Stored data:
-=-=-
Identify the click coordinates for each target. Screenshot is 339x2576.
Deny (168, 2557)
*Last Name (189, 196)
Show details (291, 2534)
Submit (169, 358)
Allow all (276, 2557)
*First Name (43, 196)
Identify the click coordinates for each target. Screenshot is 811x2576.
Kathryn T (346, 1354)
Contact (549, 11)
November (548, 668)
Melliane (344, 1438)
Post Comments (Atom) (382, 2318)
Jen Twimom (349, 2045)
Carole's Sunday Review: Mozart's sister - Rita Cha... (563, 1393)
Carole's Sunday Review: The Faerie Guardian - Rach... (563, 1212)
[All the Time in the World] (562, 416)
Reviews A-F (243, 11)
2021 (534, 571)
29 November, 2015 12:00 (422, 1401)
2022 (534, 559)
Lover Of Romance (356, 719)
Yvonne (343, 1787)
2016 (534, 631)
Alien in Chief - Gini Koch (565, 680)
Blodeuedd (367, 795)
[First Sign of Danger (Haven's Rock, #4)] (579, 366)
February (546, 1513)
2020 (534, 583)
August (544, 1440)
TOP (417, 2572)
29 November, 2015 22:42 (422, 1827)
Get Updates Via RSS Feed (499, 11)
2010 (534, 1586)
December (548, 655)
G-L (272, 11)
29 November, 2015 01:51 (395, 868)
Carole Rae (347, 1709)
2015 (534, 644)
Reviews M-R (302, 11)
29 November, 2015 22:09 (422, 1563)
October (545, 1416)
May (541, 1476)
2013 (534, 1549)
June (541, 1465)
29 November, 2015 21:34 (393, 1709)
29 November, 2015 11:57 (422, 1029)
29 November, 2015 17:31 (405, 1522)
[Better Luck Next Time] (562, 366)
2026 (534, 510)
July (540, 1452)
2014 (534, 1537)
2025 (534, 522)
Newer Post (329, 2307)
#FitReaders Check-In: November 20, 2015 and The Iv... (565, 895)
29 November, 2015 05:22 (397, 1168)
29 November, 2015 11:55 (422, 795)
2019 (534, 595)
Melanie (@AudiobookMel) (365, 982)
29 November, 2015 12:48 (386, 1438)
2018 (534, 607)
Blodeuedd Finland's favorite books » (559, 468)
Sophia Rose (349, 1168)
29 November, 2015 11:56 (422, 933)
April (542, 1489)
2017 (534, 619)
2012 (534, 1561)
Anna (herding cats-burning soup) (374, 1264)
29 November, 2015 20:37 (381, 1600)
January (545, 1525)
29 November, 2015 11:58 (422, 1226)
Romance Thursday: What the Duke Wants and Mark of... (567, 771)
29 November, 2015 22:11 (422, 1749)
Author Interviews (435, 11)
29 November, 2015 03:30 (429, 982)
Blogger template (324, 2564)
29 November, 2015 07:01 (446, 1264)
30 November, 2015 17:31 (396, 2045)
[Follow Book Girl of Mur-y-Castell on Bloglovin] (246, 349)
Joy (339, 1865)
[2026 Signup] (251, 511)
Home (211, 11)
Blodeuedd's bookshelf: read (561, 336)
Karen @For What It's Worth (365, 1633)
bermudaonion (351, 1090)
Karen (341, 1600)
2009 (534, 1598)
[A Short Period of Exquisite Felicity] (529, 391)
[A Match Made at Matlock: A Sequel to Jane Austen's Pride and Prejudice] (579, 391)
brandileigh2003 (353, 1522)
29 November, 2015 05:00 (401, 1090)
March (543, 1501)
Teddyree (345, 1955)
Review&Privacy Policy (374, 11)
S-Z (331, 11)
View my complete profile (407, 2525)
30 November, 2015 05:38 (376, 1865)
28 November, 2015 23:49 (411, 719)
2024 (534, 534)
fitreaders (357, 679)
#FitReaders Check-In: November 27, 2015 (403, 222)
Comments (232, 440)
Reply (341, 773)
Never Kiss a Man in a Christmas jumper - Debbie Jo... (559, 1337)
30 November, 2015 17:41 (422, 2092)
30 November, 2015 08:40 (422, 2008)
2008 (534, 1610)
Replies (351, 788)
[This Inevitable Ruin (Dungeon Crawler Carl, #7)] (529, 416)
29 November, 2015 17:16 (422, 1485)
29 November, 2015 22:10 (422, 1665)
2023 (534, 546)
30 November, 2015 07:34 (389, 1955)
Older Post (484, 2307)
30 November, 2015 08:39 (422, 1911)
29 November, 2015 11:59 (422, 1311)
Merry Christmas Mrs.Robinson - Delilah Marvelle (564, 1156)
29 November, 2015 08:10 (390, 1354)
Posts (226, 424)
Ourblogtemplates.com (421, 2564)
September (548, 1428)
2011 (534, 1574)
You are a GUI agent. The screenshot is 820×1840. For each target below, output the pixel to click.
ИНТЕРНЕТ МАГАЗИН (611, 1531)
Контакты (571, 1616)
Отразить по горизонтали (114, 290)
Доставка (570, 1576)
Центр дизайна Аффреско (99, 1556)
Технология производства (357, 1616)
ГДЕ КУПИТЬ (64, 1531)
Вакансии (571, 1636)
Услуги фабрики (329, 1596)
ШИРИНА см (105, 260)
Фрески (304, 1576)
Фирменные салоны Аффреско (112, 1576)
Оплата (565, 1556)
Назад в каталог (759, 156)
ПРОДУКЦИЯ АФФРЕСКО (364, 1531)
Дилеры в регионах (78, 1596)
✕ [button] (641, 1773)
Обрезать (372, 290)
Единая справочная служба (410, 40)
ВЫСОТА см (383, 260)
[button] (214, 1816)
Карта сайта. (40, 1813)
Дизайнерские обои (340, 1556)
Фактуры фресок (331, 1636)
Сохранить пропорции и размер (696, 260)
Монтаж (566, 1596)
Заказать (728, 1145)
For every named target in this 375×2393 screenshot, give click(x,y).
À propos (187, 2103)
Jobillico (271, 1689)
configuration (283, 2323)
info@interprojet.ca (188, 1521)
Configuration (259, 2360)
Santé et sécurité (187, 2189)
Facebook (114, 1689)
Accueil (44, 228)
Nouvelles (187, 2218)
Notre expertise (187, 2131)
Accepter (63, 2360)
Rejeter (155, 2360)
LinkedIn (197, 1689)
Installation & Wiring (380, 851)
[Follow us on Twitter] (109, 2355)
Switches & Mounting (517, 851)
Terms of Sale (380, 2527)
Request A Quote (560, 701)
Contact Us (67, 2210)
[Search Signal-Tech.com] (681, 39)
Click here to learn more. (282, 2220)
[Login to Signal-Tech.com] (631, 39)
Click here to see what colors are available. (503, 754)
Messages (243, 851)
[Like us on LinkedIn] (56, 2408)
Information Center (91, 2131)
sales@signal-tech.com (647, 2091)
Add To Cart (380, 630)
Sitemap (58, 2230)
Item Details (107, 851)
-=-=-
Every record above must appear again in the answer, unchanged.

Identify the click coordinates for each target. Screenshot is 339x2576.
Deny (168, 2557)
*Last Name (189, 196)
Show details (291, 2534)
Submit (169, 358)
Allow all (276, 2557)
*First Name (43, 196)
Identify the click coordinates for each target. Screenshot is 811x2576.
Kathryn T (346, 1354)
Contact (549, 11)
November (548, 668)
Melliane (344, 1438)
Post Comments (Atom) (382, 2318)
Jen Twimom (349, 2045)
Carole's Sunday Review: Mozart's sister - Rita Cha... (563, 1393)
Carole's Sunday Review: The Faerie Guardian - Rach... (563, 1212)
[All the Time in the World] (562, 416)
Reviews A-F (243, 11)
2021 (534, 571)
29 November, 2015 12:00 (422, 1401)
2022 (534, 559)
Lover Of Romance (356, 719)
Yvonne (343, 1787)
2016 (534, 631)
Alien in Chief - Gini Koch (565, 680)
Blodeuedd (367, 795)
[First Sign of Danger (Haven's Rock, #4)] (579, 366)
February (546, 1513)
2020 (534, 583)
August (544, 1440)
TOP (417, 2572)
29 November, 2015 22:42 (422, 1827)
Get Updates Via RSS Feed (499, 11)
2010 (534, 1586)
December (548, 655)
G-L (272, 11)
29 November, 2015 01:51 (395, 868)
Carole Rae (347, 1709)
2015 (534, 644)
Reviews M-R (302, 11)
29 November, 2015 22:09 (422, 1563)
October (545, 1416)
May (541, 1476)
2013 (534, 1549)
June (541, 1465)
29 November, 2015 21:34 (393, 1709)
29 November, 2015 11:57 (422, 1029)
29 November, 2015 17:31 (405, 1522)
[Better Luck Next Time] (562, 366)
2026 (534, 510)
July (540, 1452)
2014 (534, 1537)
2025 (534, 522)
Newer Post (329, 2307)
#FitReaders Check-In: November 20, 2015 and The Iv... (565, 895)
29 November, 2015 05:22 (397, 1168)
29 November, 2015 11:55 (422, 795)
2019 (534, 595)
Melanie (@AudiobookMel) (365, 982)
29 November, 2015 12:48 (386, 1438)
2018 (534, 607)
Blodeuedd Finland's favorite books » (559, 468)
Sophia Rose (349, 1168)
29 November, 2015 11:56 (422, 933)
April (542, 1489)
2017 (534, 619)
2012 (534, 1561)
Anna (herding cats-burning soup) (374, 1264)
29 November, 2015 20:37 (381, 1600)
January (545, 1525)
29 November, 2015 11:58 (422, 1226)
Romance Thursday: What the Duke Wants and Mark of... (567, 771)
29 November, 2015 22:11 (422, 1749)
Author Interviews (435, 11)
29 November, 2015 03:30 (429, 982)
Blogger template (324, 2564)
29 November, 2015 07:01 (446, 1264)
30 November, 2015 17:31 (396, 2045)
[Follow Book Girl of Mur-y-Castell on Bloglovin] (246, 349)
Joy (339, 1865)
[2026 Signup] (251, 511)
Home (211, 11)
Blodeuedd's bookshelf: read (561, 336)
Karen @For What It's Worth (365, 1633)
bermudaonion (351, 1090)
Karen (341, 1600)
2009 (534, 1598)
[A Short Period of Exquisite Felicity] (529, 391)
[A Match Made at Matlock: A Sequel to Jane Austen's Pride and Prejudice] (579, 391)
brandileigh2003 (353, 1522)
29 November, 2015 05:00 (401, 1090)
March (543, 1501)
Teddyree (345, 1955)
Review&Privacy Policy (374, 11)
S-Z (331, 11)
View my complete profile (407, 2525)
30 November, 2015 05:38 (376, 1865)
28 November, 2015 23:49 (411, 719)
2024 (534, 534)
fitreaders (357, 679)
#FitReaders Check-In: November 27, 2015 (403, 222)
Comments (232, 440)
Reply (341, 773)
Never Kiss a Man in a Christmas jumper - Debbie Jo... (559, 1337)
30 November, 2015 17:41 (422, 2092)
30 November, 2015 08:40 (422, 2008)
2008 (534, 1610)
Replies (351, 788)
[This Inevitable Ruin (Dungeon Crawler Carl, #7)] (529, 416)
29 November, 2015 17:16 (422, 1485)
29 November, 2015 22:10 (422, 1665)
2023 (534, 546)
30 November, 2015 07:34 (389, 1955)
Older Post (484, 2307)
30 November, 2015 08:39 (422, 1911)
29 November, 2015 11:59 (422, 1311)
Merry Christmas Mrs.Robinson - Delilah Marvelle (564, 1156)
29 November, 2015 08:10 (390, 1354)
Posts (226, 424)
Ourblogtemplates.com (421, 2564)
September (548, 1428)
2011 (534, 1574)
You are a GUI agent. The screenshot is 820×1840. For each target below, output the pixel to click.
ИНТЕРНЕТ МАГАЗИН (611, 1531)
Контакты (571, 1616)
Отразить по горизонтали (114, 290)
Доставка (570, 1576)
Центр дизайна Аффреско (99, 1556)
Технология производства (357, 1616)
ГДЕ КУПИТЬ (64, 1531)
Вакансии (571, 1636)
Услуги фабрики (329, 1596)
ШИРИНА см (105, 260)
Фрески (304, 1576)
Фирменные салоны Аффреско (112, 1576)
Оплата (565, 1556)
Назад в каталог (759, 156)
ПРОДУКЦИЯ АФФРЕСКО (364, 1531)
Дилеры в регионах (78, 1596)
✕ [button] (641, 1773)
Обрезать (372, 290)
Единая справочная служба (410, 40)
ВЫСОТА см (383, 260)
[button] (214, 1816)
Карта сайта. (40, 1813)
Дизайнерские обои (340, 1556)
Фактуры фресок (331, 1636)
Сохранить пропорции и размер (696, 260)
Монтаж (566, 1596)
Заказать (728, 1145)
For every named target in this 375×2393 screenshot, give click(x,y).
À propos (187, 2103)
Jobillico (271, 1689)
configuration (283, 2323)
info@interprojet.ca (188, 1521)
Configuration (259, 2360)
Santé et sécurité (187, 2189)
Facebook (114, 1689)
Accueil (44, 228)
Nouvelles (187, 2218)
Notre expertise (187, 2131)
Accepter (63, 2360)
Rejeter (155, 2360)
LinkedIn (197, 1689)
Installation & Wiring (380, 851)
[Follow us on Twitter] (109, 2355)
Switches & Mounting (517, 851)
Terms of Sale (380, 2527)
Request A Quote (560, 701)
Contact Us (67, 2210)
[Search Signal-Tech.com] (681, 39)
Click here to learn more. (282, 2220)
[Login to Signal-Tech.com] (631, 39)
Click here to see what colors are available. (503, 754)
Messages (243, 851)
[Like us on LinkedIn] (56, 2408)
Information Center (91, 2131)
sales@signal-tech.com (647, 2091)
Add To Cart (380, 630)
Sitemap (58, 2230)
Item Details (107, 851)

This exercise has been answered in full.